|Ibekwe, Abasiofiok - Mark|
Submitted to: Environmental Science and Technology
Publication Type: Proceedings
Publication Acceptance Date: 9/1/2004
Publication Date: 1/1/2005
Citation: Ibekwe, A.M., Lyon, S. 2005. Impact of dairy production on microbial characteristics through drinking water aquifer material. In: Proceedings of First International Conference on Environmental Science and Technology, January 23-26, 2005, New Orleans, Louisiana. 1:215-221. Interpretive Summary: Pollution in the form of sewage from human populations, or from livestock in agricultural operations, can lead to elevated levels of microbial contamination in drinking and recreational water resources. These microbes remain a major cause of illness and death worldwide, particularly in developing nations. Issues of water quality are a global problem with potentially devastating results if microbial levels are not monitored and controlled effectively. In this study, the concentrations of different bacterial species such as heterotrophic bacteria, Escherichia coli, and Enterococcus were determined after running tertiary water from Santa Ana River through through the aquifer material for 15 days. The Enterococcus group and E. coli are major contributors to poor water quality world-wide. Confirmation of Escherichia coli and Enterococcus spp by polymerase chain reaction (PCR) was more accurate than confirmation by biochemical test. Therefore, PCR offers a rapid and sensitive method of bacterial detection in water samples and can be adopted as an effective diagnostic tool for monitoring microbiological water quality, through coliform quantification, and detection of other waterborne microbial pathogens.
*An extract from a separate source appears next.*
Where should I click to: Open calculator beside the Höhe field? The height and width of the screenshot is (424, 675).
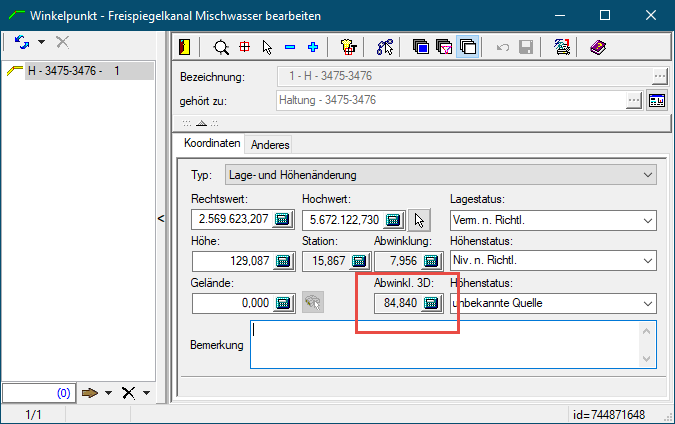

Technical Abstract: Public health concerns about pathogens present in animal manure are emerging constraints to water supplies in many areas of the world. The aim of this study was to examine microbial community composition in aquifer material in an effort to understanding key processes that control the growth and mobility of pathogens through aquifer sediment. Enterococcus faecalis primers targeted the ddl gene which encodes the D-Ala : D-Ala ligase and produces a 941 DNA base pair product upon amplification and primers for E. faecium which produce a 658 DNA base pair product were used to identify the two species in the samples. Total microbial community profiles were compared using eubacterial primers to amplify 16S rRNA genes from total bacterial DNA and RNA. PCR and reverse transcriptase (RT) PCR were used to amplify 16S ribosomal RNA, and the products were subjected to denaturing gradient gel electrophoresis (DGGE). The PCR assay with the ddl gene was 100% accurate. The biochemical test overestimated the percentage of E. faecium in our samples. A more detailed analysis with sequencing of 16S rRNA fragments showed a wide variety of cells from source water initially attached to the aquifer materials and resulted in species richness. At the end of the experimental period, the biofilm entered a stable population state, which was characterized by a greater richness of viable bacteria as determined by RT-PCR-DGGE.